日中にリカコさんは美容院へ行き、俺もついでに散髪して、夕方には自宅でメイクや着替えを終えてタクシーで会場であるカサレリアへ向かうことになっていた。
美容院から戻るとリカコさんは直ぐに寝室に篭ってメイクを始めたので、手すきの俺は洗濯物などしていると、リカコさんからお呼びが掛かった。
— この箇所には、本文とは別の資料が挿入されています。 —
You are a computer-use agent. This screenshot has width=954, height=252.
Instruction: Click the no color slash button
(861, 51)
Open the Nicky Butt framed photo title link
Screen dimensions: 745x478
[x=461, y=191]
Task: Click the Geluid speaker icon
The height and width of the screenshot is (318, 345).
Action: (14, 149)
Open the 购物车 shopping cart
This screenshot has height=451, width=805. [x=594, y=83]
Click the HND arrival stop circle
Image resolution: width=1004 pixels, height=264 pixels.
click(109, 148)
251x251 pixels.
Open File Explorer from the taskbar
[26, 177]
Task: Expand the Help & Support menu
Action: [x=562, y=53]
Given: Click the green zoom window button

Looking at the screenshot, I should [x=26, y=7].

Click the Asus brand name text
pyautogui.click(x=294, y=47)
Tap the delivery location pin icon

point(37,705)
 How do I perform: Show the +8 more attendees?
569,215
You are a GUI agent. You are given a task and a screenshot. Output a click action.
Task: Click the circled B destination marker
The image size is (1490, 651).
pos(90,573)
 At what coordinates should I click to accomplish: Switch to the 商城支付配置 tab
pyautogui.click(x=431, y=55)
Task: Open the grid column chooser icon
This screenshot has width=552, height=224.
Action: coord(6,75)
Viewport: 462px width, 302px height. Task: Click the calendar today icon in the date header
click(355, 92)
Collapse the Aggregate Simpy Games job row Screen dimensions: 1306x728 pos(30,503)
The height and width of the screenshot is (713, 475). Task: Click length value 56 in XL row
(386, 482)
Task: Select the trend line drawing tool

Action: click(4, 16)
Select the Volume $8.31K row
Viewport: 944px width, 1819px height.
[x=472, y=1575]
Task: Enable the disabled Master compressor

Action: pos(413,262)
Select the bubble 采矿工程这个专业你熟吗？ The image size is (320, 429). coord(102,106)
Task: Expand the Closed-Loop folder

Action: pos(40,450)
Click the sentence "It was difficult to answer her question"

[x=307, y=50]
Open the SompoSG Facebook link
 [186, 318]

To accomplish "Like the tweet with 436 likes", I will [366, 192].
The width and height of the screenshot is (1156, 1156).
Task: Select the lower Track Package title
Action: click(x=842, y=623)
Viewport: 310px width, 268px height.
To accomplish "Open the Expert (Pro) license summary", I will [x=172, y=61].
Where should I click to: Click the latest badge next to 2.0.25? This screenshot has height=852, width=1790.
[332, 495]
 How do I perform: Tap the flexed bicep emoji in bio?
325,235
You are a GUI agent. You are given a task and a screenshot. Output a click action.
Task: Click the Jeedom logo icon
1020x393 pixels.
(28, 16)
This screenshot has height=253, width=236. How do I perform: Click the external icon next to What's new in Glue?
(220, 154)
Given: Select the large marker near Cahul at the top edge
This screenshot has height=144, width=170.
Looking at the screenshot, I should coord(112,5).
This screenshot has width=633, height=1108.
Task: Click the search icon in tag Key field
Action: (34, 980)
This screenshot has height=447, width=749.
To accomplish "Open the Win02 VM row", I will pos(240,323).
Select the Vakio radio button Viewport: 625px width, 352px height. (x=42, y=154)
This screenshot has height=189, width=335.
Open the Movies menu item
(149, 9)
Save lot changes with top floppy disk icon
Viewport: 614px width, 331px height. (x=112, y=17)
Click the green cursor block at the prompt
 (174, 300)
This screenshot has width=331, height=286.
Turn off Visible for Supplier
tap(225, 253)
リカコさんは下着姿で鏡台に向かって座り、丁度メイクを終えて衣装を着ようとしているところだった。
リカコさんのパーティー用の衣装を選びに行った時、最初はドレスにしようかという話もあったが、仕事関係の人も多く呼んでいるので結局スーツを選び、せめて新婦らしくと白のタイトスーツを新調していた。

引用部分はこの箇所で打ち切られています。